Text shown: Begin
Wednesday, December 06, 2006

 

Final Thoughts II, Evil

Katja
ENGL 48A
Journal # 24, Final Thoughts II, Evil
6 December, 2006


"'I had a fancy [...] that the minister and the maiden’s spirit were walking hand in hand.'" (Nathaniel Hawthorne 1283)

"The brother had been led to his resolution (so he told me) by considerations of the unusual character of the malady of the deceased, of certain obtrusive and eager inquiries on the part of her medical men, and of the remote and exposed situation of the burial ground of the family. " (Edgar Allan Poe 1542)

In Nathaniel Hawthorne’s The Minister’s Black Veil and Edgar Allan Poe’s The Fall of the House of Usher evil is the antagonist. Prominently featured but vaguely personified, evil takes form according to the reader’s will. In contrast to this amorphous evil, stands two females, their aspect messianic.

Hawthorne’s dead virgin plays the sacrificial lamb to Hooper’s depraved clergyman, taking the fall for the "secret sin" (Hawthorne 1282). Similarly, the soon-to-be dead sister of Roderick Usher is offered in atonement for intentionally unmentioned, but intimated, transgressions. The men whose lives have been devastated by female wily ways are forever and irrevocably lost to the psychological fetters that bind them to their crimes. Although scapegoating the women superficially gets them off the hook, Hooper and Usher both suffer the greater trauma of living with their clandestine knowledge. Beseeched by desperation, Hooper tries, like the proverbial ostrich, to hide in plain sight, perhaps attempting to avoid looking Truth in the eyes, whereas Usher tries to obscure the evidence while it is still alive—never a good idea.

Hawthorne, a dedicated family man with female friends, appears to have little in common with Poe, a deeply misogynist eccentric and epic drunk. However, their similarly clever turns of tale offer a fresh look at these classic American Gothic parables. Here two innocents play out their roles as casualties of male oppression. Letting women bear the burden for the sins of humanity is a historically pervasive phenomenon notwithstanding the gender of the Biblical Christ, whose reflection is seen on women’s faces worldwide.
Text shown: End
## Assignment:
Reproduce the passage of the journal entry on Hawthorne and Poe between "Hawthorne, a dedicated" and "women’s faces worldwide.", inclusive.
Given entries: Begin
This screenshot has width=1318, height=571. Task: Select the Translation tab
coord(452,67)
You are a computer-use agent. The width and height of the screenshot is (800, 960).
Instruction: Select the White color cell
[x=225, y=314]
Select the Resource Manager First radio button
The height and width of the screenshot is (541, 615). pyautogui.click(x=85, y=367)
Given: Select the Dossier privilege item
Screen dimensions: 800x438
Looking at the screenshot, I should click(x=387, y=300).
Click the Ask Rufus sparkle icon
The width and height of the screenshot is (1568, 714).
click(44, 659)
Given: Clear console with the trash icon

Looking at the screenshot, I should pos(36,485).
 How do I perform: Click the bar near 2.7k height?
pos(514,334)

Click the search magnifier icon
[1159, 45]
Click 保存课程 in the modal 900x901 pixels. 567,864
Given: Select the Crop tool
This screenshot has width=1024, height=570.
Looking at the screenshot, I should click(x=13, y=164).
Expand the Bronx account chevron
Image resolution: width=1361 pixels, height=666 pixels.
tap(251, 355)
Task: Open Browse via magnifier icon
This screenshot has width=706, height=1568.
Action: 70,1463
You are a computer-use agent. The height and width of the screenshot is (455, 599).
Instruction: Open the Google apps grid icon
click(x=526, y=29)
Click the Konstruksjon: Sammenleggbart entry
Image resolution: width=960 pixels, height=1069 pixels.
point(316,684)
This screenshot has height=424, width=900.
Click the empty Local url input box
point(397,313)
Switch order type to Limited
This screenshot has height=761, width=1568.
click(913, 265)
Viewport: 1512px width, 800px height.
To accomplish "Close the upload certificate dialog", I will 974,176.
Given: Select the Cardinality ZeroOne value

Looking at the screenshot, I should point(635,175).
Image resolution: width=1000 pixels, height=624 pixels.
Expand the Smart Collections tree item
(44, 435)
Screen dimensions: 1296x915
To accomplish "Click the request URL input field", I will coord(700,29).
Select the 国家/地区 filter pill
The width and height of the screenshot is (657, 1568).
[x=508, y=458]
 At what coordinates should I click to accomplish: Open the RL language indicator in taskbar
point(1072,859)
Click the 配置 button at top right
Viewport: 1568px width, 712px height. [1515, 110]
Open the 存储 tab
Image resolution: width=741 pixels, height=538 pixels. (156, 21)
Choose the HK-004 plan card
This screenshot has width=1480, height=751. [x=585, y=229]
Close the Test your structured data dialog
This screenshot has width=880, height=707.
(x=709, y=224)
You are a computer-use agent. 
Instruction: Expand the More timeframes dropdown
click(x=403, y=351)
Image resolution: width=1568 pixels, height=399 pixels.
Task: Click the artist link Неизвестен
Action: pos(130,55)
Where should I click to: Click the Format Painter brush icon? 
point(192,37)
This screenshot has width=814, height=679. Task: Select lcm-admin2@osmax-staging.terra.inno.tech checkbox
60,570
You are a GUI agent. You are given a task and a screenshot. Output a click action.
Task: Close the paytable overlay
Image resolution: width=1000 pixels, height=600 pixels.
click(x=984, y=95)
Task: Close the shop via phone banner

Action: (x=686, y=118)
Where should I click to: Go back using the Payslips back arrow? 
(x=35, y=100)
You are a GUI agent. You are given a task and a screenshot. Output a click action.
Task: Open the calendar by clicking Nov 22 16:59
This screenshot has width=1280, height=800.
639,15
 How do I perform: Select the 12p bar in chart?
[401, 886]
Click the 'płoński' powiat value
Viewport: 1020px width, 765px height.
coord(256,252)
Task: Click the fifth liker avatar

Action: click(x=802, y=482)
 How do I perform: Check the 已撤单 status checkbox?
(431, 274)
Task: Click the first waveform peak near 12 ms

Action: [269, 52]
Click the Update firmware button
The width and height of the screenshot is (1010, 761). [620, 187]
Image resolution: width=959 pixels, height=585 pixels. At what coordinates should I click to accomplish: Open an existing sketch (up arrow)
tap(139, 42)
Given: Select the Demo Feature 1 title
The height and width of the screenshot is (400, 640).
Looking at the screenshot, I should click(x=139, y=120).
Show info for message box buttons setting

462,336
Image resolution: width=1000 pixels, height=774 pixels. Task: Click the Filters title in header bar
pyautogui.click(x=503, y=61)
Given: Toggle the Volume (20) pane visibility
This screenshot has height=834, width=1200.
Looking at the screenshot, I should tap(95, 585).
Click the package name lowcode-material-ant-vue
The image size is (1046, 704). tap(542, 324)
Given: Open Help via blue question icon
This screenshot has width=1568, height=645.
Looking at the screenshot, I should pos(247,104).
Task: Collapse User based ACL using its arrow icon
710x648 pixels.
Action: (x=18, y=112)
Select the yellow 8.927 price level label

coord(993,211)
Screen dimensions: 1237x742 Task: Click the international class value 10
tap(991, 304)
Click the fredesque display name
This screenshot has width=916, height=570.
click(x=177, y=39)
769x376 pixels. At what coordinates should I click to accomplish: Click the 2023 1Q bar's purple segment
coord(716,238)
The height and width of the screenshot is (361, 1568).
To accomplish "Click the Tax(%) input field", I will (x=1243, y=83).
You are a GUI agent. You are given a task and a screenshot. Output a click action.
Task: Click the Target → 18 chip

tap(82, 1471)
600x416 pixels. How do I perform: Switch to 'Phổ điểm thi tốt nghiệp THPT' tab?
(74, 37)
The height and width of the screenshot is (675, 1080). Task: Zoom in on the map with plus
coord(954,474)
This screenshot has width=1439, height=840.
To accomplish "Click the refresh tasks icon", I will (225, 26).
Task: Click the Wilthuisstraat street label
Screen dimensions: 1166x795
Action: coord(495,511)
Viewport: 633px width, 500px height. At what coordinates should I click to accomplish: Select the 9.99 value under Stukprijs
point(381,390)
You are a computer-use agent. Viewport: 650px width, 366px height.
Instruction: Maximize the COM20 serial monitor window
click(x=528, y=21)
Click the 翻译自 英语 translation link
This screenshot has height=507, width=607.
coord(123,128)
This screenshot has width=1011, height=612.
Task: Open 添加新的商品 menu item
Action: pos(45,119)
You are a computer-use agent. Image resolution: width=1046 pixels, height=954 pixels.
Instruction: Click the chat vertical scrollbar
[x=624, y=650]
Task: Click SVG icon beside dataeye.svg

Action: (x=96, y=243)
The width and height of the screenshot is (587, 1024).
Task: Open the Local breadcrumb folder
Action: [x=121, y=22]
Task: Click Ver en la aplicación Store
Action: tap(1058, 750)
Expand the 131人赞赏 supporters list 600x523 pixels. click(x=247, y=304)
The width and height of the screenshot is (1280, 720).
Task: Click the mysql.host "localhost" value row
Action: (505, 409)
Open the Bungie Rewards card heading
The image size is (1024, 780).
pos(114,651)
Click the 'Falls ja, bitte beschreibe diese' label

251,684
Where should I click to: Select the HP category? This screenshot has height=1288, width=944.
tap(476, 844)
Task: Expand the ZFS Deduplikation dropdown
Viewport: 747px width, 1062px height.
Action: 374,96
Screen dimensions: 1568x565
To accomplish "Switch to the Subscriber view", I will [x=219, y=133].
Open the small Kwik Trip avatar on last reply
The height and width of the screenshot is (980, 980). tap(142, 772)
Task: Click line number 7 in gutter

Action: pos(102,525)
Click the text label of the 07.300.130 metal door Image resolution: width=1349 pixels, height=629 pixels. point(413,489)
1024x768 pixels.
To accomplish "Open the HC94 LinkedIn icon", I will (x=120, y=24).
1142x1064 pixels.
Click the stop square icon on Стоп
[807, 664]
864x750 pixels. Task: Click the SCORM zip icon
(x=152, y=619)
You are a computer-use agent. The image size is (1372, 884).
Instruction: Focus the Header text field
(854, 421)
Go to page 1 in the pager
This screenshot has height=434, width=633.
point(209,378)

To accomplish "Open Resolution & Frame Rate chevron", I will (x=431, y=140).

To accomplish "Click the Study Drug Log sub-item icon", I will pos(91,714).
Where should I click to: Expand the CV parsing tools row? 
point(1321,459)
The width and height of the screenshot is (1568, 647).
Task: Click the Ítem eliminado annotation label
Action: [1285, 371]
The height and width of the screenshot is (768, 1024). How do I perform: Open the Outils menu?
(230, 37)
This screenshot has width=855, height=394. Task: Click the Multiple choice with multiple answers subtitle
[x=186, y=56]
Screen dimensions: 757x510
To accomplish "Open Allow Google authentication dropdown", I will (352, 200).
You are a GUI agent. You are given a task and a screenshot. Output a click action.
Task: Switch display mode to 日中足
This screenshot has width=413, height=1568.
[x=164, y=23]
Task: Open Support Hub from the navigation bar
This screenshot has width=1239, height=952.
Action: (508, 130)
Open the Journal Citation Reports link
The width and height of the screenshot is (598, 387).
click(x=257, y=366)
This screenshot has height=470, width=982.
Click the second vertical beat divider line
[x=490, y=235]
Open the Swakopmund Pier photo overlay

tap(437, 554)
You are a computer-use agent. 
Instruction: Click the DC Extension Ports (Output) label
Given entries: End
## Expected output:
Hawthorne, a dedicated family man with female friends, appears to have little in common with Poe, a deeply misogynist eccentric and epic drunk. However, their similarly clever turns of tale offer a fresh look at these classic American Gothic parables. Here two innocents play out their roles as casualties of male oppression. Letting women bear the burden for the sins of humanity is a historically pervasive phenomenon notwithstanding the gender of the Biblical Christ, whose reflection is seen on women’s faces worldwide.